On Thu, 2006-02-02 at 21:01 -0500, Paul Kaplan wrote:
I would have assumed that the partition tool behaved the way you described.
My problem is that when I selected "manually partition", I was presented with
a screen asking if I wanted to reformat my 80G disk. Shouldn't one of the
early screens show the existing partitions and ask me what to do with each
one? AFAIK, the partitioning tool is simply not reporting the existence of
the partitions.
According to all I've seen the Breezy installer detects the NTFS partition on
XP disks, but it's not detecting any reiserfs paritions on my disk.
Still confused.
Paul
On Thursday 02 February 2006 08:34, Harry Vorstenbosch wrote:
Dear Reader(s),

As far as I have experienced, you are able to manually perform the
partition table in where you can choose for formatting (with reiserfs)
your partition /dev/hda3 and qualified this disk(part) as "installable"
"root device" for Kubuntu. (Otherwise Kubuntu will mount /dev/hda1 as
your root partition for itself as the default root).

You also will be able to define /dev/hda8 as a swap disk. (But (K)ubuntu
can make use of your already defined swap disk (after reformatting) of
your device /dev/hda5.)

Inside the partition part you also will be able to define the other
partitions to be mounted (in fstab) as /dev/hda6 /home and /dev/hda7
as /home/photo. In that case you can manually edit the way it comes in
fstab and you can choose to KEEP the current file-system and do NOT
format but mount it as /dev/home etc.

Via the grub menu you also will be able to define the current
"/" (/dev/hda1) as second or first bootable disk.
But you need to go through the partition menu, but be aware to keep the
current data drives, and mount them the way YOU want.

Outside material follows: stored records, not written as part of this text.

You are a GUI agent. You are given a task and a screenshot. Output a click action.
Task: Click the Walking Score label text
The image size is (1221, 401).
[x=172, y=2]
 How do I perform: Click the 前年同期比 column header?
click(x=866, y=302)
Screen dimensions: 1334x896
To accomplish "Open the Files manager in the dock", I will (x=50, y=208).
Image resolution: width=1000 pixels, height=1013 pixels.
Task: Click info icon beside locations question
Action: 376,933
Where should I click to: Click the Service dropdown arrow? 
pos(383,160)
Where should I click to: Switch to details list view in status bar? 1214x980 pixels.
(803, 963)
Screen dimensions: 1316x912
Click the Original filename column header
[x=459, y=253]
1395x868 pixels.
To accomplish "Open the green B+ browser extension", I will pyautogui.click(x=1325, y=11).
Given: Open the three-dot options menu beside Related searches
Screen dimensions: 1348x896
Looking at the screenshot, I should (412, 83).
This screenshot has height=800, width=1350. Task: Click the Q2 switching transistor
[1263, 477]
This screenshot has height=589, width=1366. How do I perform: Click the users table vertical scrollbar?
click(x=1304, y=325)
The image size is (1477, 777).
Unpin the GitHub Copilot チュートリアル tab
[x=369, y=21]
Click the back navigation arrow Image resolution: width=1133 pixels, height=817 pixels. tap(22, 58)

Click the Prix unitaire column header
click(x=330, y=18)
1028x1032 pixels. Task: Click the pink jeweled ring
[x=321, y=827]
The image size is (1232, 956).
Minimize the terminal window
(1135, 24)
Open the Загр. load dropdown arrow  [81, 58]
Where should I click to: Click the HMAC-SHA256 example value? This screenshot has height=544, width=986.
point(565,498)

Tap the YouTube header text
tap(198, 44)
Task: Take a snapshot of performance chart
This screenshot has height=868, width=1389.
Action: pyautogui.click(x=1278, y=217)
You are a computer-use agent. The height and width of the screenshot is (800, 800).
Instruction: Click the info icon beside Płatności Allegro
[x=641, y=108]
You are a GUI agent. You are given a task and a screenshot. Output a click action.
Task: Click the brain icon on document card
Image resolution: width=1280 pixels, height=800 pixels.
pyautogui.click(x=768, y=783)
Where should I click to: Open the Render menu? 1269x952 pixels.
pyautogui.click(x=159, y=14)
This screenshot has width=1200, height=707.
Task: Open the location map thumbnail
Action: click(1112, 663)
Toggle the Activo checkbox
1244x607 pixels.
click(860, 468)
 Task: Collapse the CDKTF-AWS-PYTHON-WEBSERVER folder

The system goes writing the partition table only the way YOU want and if
you are not agreed with the (by yourself) suggested partition table you
just do it over again and again before you WRITE it.

GoodLuck,

Harry,

All other disk On Thu, 2006-02-02 at 05:45 -0500, Paul Kaplan wrote:
When I tried to install kubuntu onto a disk that has an existing Linux
distro and already established (but empty) partitions, I got stuck at the
partitioning menu. None of the existing paritions are detected by the
kubuntu installer. The installer wants to reformat the whole disk.

Here's my table:

/dev/hda1 10G reiserfs existing /
/dev/hda5 1G swap
/dev/hda6 10G reiserfs existing /home
/dev/hda7 20G reiserfs existing /home/photos
/dev/hda3 10G reiserfs empty, intended for kubuntu /
/dev/hda4 20G reiserfs empty, intended for kubuntu /home
/dev/hda8 1G swap (intended for kubuntu

What's wrong here? How can I install kubuntu onto hda 3 & 4?